Personal Growth
- Ruthie Lanigan
- Nov 4, 2024
- 3 min read

I watched a movie this weekend about the life of Mahatma Gandhi. I've heard many quotes from him throughout the years but I never really understood the extent of his impact. I was fascinated by the movie and wanted to learn more. So, I did what everyone would do and I fired up Mr. Google and did some more research on his life and his beliefs. I was humbled. Everything he did and all he endured was for the good of the people.
I thought about his goodness and then I looked inward at myself and thought about my goodness. I feel like I'm a pretty good person. I try to be humble, I try to help others. But the question came to mind "Have I truly been doing it for others or have I been doing it because I am a people pleaser?" I have always been a people pleaser. Lately, I've been trying to ask myself why I am doing some of the things I do. I still want to be a good person, I just want to set boundaries so I can be the best person for me. That made me get to thinking and of course, I got sidetracked and started doing research on growth. Personal growth.
Over the past year, I've felt like something has been shifting within me. I talked to Jim about it but I honestly can't pinpoint what this shift is. Or what it means. It feels spiritual in nature but I can't be more specific than that. I've been thinking a lot about how I can be a better version of myself. I want to understand life. I want to know how to know myself better. I want to help others. So many things!
A couple months ago, I checked out certifications on being a life coach. I think it would be a good fit for me but I also think I have to "put the mask on myself before I try to help others" (as the airlines always tell us). How do I find the balance between helping others and helping myself. I truly care about other people but where do I set boundaries. I've been a people pleaser my entire life so it's hard to know.
This summer we went to Morocco. I learned so much about Muslims. And although I do not follow the Islam religion, hearing the Calls to Prayer was a very emotional experience. It was all so beautiful. The country, the people and even the food! It all had an effect on me.
When I got back I started thinking about starting my yoga practice again. I haven't been for a quite a few months. A couple weeks ago, I received notification that my yoga studio has a new owner, Joy Stone. I really liked the previous owner and was sad to see her go but the sense of community was the reason I loved the place so much. I felt an even bigger pull to go back. I reached out to a friend (one of the yoga instructors at the studio) and asked what she thought about the new owner. Robbi assured me I would love her.

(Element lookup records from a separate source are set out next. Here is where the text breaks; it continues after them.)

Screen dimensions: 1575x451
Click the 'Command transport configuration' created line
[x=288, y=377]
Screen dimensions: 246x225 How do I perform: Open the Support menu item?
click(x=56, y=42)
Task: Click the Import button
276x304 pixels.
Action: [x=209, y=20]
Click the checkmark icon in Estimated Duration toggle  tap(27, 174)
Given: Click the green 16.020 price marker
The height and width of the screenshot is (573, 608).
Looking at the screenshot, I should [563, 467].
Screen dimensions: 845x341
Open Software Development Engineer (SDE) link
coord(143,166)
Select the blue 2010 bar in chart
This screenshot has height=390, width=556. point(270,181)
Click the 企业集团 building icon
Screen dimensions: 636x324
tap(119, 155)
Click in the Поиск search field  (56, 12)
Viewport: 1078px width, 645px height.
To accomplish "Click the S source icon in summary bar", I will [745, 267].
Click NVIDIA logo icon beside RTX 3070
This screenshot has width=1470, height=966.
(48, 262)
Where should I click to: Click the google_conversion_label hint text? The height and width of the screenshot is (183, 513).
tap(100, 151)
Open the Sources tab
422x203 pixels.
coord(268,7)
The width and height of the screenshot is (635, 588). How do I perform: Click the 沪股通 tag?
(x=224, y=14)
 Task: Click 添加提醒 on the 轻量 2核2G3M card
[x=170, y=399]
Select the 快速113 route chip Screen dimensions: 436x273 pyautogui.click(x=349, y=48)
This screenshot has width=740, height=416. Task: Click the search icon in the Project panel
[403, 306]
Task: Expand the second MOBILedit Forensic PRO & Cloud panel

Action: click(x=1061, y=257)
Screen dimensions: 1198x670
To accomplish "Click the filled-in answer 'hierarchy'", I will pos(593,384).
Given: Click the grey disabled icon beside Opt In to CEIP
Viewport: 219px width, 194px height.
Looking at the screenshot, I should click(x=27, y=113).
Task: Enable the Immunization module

And I do.
Joy is not just a yoga instructor, she teaches yoga philosophy. I attended a yoga psychology workshop she held and I know this is the beginning of my shift. Or maybe Africa was. Whatever the case, I believe Joy was put into my life at a time I was ready to start a journey of higher spirituality and understanding.
I guess things fall into place when they are meant to. Can't wait to see where this journey takes me!